An SRAM cell includes a “true” node associated with a bit line (BLT) of the SRAM memory and a complementary node associated with a complementary bit line (BLC) of the SRAM memory. When the true node is read as a high voltage, the value of the SRAM memory cell is digital one. If the true node is read as a low voltage, the value of the SRAM memory cell is a digital zero. Each memory cell of a conventional SRAM memory employs an anti-parallel inverter transistor latch circuit coupled across the BLT bus and the BLC bus. A pair of series-coupled transistors connect/disconnect the cell to the BLT and BLC bus. The series transistors are gated via the word line (WL).
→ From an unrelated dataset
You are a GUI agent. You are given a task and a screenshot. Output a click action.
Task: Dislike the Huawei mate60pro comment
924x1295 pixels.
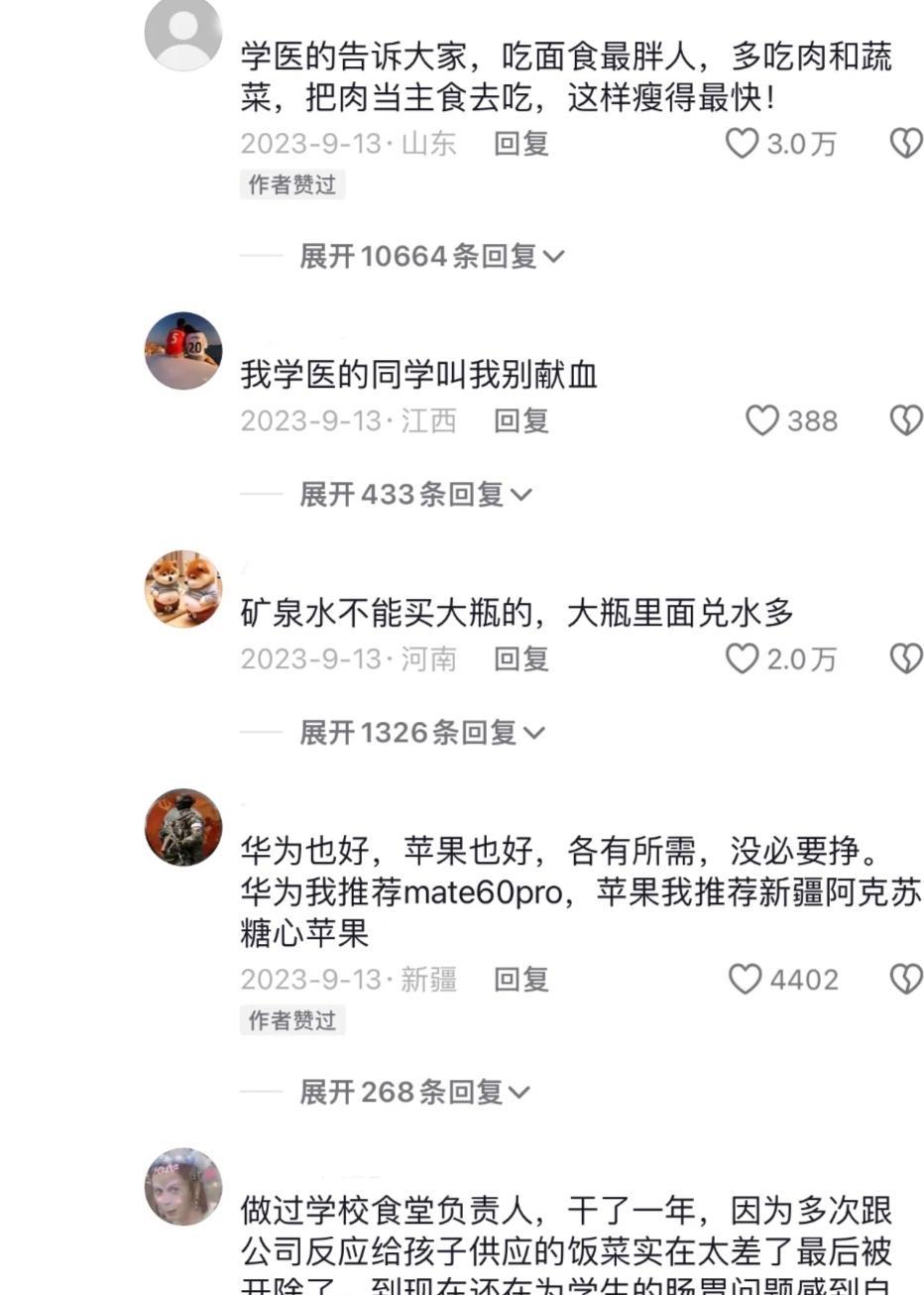pos(906,980)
During write and read cycles, a conventional SRAM memory system will employ a pre-charge circuit to drive the bit line BLT and the complementary bit line BLC to a power supply voltage of the SRAM memory, Vdd, before data is written to the memory cell. During the time that the data is actually written to the SRAM memory cell, the word line WL is true and a write buffer drives the bit line BLT and the complementary bit line BLC. During the read operation, the word line WL is again true and the active components of the SRAM memory cell itself will drive the bit line BLT, which is sensed to determine the value of the stored data bit in the cell.
A sense amplifier detects the level of the local BLT to determine the stored data in a given cell. The conventional circuitry for sensing the contents of each memory cell via the bit line BLT includes a basic sensing circuit, which compares a predetermined voltage (V threshold) to the voltage on BLT.
As illustrated in FIG. 1B, without leakage, a stored logic level H is sensed above the threshold and is correctly detected as passing the test. With leakage, however, the pull-up circuitry (e.g., the word line WL, write driver, etc.) tends to counteract the leakage draw and the stored logic level H may still be sensed above the threshold—which is not a desirable condition because it would be better to sense this situation as a failure. Unfortunately, conventional sensing circuitry and protocols do not take into consideration whether there is excessive leakage from the BLT to ground during testing of the SRAM.
The problem of incorrectly determining that a cell is operating properly (i.e., a false positive or pass) becomes significantly worse as the frequency of the clock increases and the size of the SRAM increases, which is an ongoing circumstance as higher and higher memory performance remains a design goal. Accordingly, there is a need in the art for a new approach to screening SRAM memory cells in order to detect memory cells in which the leakage characteristics of the cell are unacceptably high.